◆ Yang Harus Dikerjakan
- a) Tuliskan kembali sebagian kutipan tentang skill karier. Mulailah pada kata-kata yang memuat "Dr. Rudiyanto, SP., M.Si" dan berhentilah setelah "peluang dalam ketidakpastian.".
- b) Jawablah pertanyaan berikut berdasarkan kutipan tentang skill karier.
(i) Apa saja variabel formal yang sering diminta saat menulis CV?
(ii) Di dokumen apa keterampilan "Retjeh" sering tidak tercantum?
(iii) Apa saja yang dimungkinkan oleh keterampilan tersebut bagi seseorang?
- c) Lanjutkan kutipan tentang skill karier, dimulai sesudah kalimat terakhirnya.

◆ Kutipan
▶

Skill “Retjeh” Tapi Sangat Powerfull dalam Survival Karir Seseorang

Dr. Rudiyanto, SP., M.Si
0

Terdapat beberapa variable formal yang sering diminta saat kita menulis sebuah CV, seperti gelar akademik, jabatan fungsional, bidang kepakaran, serta beberapa portofolio lainnya yang dianggap relevan. Namun, sebenarnya terdapat beberapa skill “Retjeh” yang justru memainkan peran yang tak kalah penting dalam menentukan survival karir seseorang. Keterampilan-keterampilan ini sering kali luput dari perhatian dan tidak tercantum dalam curriculum vitae, namun mampu menjadi pondasi kuat yang memungkinkan seseorang untuk dapat bertahan dalam tekanan, beradaptasi dengan lingkungan, serta menciptakan peluang dalam ketidakpastian.

◀

◆ Baris yang Ditampilkan
▶

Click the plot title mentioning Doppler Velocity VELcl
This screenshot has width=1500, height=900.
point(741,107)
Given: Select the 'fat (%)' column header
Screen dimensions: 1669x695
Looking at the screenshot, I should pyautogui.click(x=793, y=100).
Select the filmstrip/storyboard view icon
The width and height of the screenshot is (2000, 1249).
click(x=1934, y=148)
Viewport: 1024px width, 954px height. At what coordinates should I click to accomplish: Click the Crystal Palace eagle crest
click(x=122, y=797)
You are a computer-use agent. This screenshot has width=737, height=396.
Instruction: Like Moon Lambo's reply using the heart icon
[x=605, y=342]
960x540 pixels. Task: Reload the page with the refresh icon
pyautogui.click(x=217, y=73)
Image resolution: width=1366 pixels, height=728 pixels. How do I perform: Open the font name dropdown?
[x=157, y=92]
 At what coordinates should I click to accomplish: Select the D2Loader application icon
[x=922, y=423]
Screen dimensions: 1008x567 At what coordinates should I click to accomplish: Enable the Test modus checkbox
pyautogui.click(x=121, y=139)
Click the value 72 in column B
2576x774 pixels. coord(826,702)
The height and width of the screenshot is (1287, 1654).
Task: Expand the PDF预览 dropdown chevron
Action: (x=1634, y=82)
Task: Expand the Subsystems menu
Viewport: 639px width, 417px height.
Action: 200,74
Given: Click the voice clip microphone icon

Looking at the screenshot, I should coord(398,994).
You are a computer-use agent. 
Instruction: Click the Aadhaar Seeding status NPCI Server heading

◀

◆ Daftar Jawaban
- a)
Dr. Rudiyanto, SP., M.Si
0

Terdapat beberapa variable formal yang sering diminta saat kita menulis sebuah CV, seperti gelar akademik, jabatan fungsional, bidang kepakaran, serta beberapa portofolio lainnya yang dianggap relevan. Namun, sebenarnya terdapat beberapa skill “Retjeh” yang justru memainkan peran yang tak kalah penting dalam menentukan survival karir seseorang. Keterampilan-keterampilan ini sering kali luput dari perhatian dan tidak tercantum dalam curriculum vitae, namun mampu menjadi pondasi kuat yang memungkinkan seseorang untuk dapat bertahan dalam tekanan, beradaptasi dengan lingkungan, serta menciptakan peluang dalam ketidakpastian.

- b)
(i) Gelar akademik, jabatan fungsional, bidang kepakaran, dan beberapa portofolio lain yang dianggap relevan.
(ii) Di curriculum vitae.
(iii) Bertahan dalam tekanan, beradaptasi dengan lingkungan, dan menciptakan peluang dalam ketidakpastian.

- c)
Psikolog asal Stanford, Carol Dweck, pernah menekankan pentingnya growth mindset, yakni pola pikir yang menghargai proses, fleksibilitas, dan daya lenting dalam menghadapi tantangan (Dweck, 2006). Dalam konteks ini, keterampilan-keterampilan kecil yang kerap dianggap “Retjeh” sejatinya merupakan wujud nyata dari kemampuan bertahan dan berkembang, yang tidak kalah penting dari pencapaian karir akademik atau professional seseorang.


Kemampuan Untuk Tidur di Mana Saja dan Kapan Saja. 


Kemampuan ini adalah salah satu bentuk efisiensi energi yang sangat krusial, khususnya bagi individu dengan mobilitas tinggi. Studi dalam Journal of Occupational Health Psychology (Åkerstedt, 2010) menyebutkan bahwa tidur singkat dalam perjalanan dapat membantu mengembalikan kebugaran dan meningkatkan performa kognitif secara signifikan. Dalam praktiknya, mereka yang bisa memanfaatkan jeda waktu di bus, kereta, atau pesawat untuk “tidur” memiliki peluang lebih besar untuk bisa tampil prima di forum diskusi atau seminar yang dilaksanakan di tempat yang jauh (luar kota).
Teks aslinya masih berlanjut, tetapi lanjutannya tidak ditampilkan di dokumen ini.